→ **WORK TASK 1**: From the passage about rules and "resource-id," quote the text starting at "Why?   Why a" and ending at "contain that information.".
→ **WORK TASK 2**: In the passage about rules and "resource-id," what is named as one child in the hierarchical structure of "Building A"?
→ **WORK TASK 3**: List every sentence in the passage about rules and "resource-id" that begins with "What if."

→ **EXERCISE PASSAGE**:
━━━

Why?   Why a rule without “resource-id” can not be processed?   If a particular point in the context defines hierarchical relationship, it can be inferred from the context.   Rules do not need to contain that information.


What if the resource is defined as a collection of name-value pairs, none of them having any special meaning?

What if you use multiple resources at the same time?  What if there are no resources?



Rule “Allow Joe to ENTER” – for each case when action ENTER is defined, Joe is allowed – quite a normal rule.  Request is made – “Can Joe enter building A”  If “Building A” defines a hieratical structure (“sector B” being one child) response may be: “Joe may enter building A” and “Joe may enter building B”).  This can be inferred from the context.  If one want s to write a rule that apply to a hierarchy of objects – that still can be done using resource structure mapped into the XML document.   But there is no need to restrict general rule by requiring any particular attributes to be present.

━━━

Pixel coordinate grounding data
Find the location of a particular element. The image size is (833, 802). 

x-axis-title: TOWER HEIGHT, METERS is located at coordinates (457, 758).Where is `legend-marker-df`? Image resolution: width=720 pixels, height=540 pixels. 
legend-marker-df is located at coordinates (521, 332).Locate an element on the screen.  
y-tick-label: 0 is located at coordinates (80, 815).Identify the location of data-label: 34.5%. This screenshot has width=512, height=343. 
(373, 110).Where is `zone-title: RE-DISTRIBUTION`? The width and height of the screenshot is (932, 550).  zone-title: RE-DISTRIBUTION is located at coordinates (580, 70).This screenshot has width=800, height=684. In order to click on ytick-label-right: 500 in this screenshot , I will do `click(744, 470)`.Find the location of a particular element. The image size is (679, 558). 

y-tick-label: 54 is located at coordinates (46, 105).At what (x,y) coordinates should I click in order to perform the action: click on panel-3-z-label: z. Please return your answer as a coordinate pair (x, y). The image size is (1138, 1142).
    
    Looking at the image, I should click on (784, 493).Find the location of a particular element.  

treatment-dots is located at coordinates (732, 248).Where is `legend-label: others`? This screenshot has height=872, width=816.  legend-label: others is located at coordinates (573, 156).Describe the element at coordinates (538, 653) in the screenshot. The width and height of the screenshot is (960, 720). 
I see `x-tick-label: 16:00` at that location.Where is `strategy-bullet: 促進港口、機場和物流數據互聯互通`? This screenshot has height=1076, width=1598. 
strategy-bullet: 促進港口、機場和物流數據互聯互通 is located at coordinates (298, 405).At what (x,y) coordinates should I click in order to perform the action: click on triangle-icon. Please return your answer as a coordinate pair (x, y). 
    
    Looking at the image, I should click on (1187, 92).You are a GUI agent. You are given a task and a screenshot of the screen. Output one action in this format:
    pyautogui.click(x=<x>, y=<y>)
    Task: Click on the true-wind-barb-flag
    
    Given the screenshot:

━━━

→ **ANSWER SPACE 1**:
Why?   Why a rule without “resource-id” can not be processed?   If a particular point in the context defines hierarchical relationship, it can be inferred from the context.   Rules do not need to contain that information.

→ **ANSWER SPACE 2**: Sector B

→ **ANSWER SPACE 3**:
- What if the resource is defined as a collection of name-value pairs, none of them having any special meaning?
- What if you use multiple resources at the same time?
- What if there are no resources?